Acting Navy Secretary Thomas Modly said in January the test for the glide body, which is being designed by the Navy and ultimately produced by the Army, will likely occur in the second quarter of FY ‘20 (Defense Daily, Jan. 31).
The Pentagon’s push to explore cruise missile options for hypersonic capabilities will build on the Defense Advanced Research Projects Agency and Air Force-led Hypersonic Air-breathing Weapon Concept (HAWC) program, according to White, as an option to find weapon configurations that could be more affordable and fit on a wider range of platforms.
“One of the big values that it brings to the table is the load out, and the ability to deliver weapons to the theater. Instead of having a small number of weapons on the bomber platforms, we can put large numbers on the bombers as well as the fourth and fifth-generation fighters,” White said.
Lewis told reporters that the hypersonic portfolio could include both boost gliders, which may offer greater range and trajectory advantages, alongside cruise missile configurations.
“At this point we really don’t want to see an ‘either/or.’ We actually want to see both technologies pursued because they both play well,” Lewis said.

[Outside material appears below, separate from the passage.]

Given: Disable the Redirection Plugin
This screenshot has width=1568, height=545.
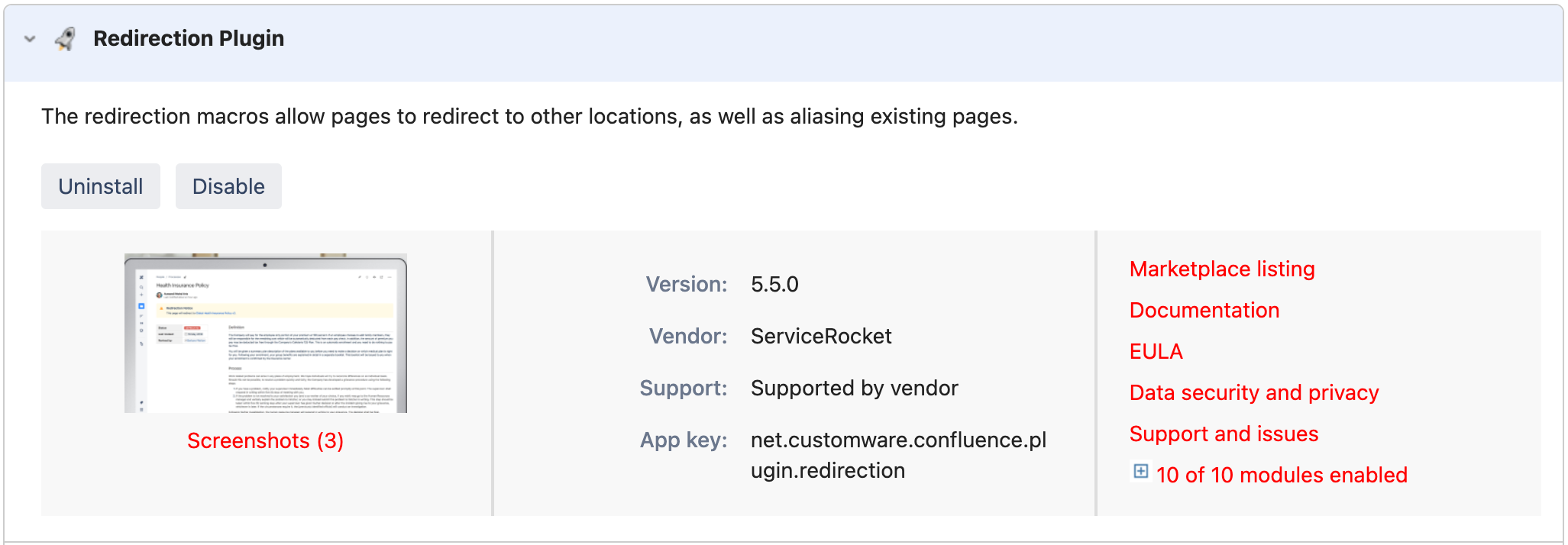Looking at the screenshot, I should [x=228, y=186].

White and Lewis also told reporters the Pentagon supports the Air Force’s decision to conclude HCSW prototype effort in its FY ‘21 budget request in order to focus on the Air-Launched Rapid Response Weapon (ARRW) program.
“The Air Force made a very aggressive ‘lean forward’ decision a couple years ago to not only put one hypersonic program in place, transitioning from the S&T world to a weapon prototype, but to realize that involved risk and to put a second one in place in case those risks were realized,” White said. “Both systems had been matured and we’re in the process of taking those systems up to Critical Design Review-level of development. And the Air Force made a difficult budget decision for FY ‘21 that basically said the envisioned, desired system is associated with ARRW and we need to place our bet now and we’ll wrap up HCSW and put it on the shelf.”
An Air Force official told reporters in February that while the HCSW program had been progressing well and met all developmental milestones, the ARRW effort was building a more unique glide body design. Lockheed Martin [LMT], which had been leading both efforts, said at the time the company is “very disappointed” funding was cut for HCSW (Defense Daily, Feb. 10).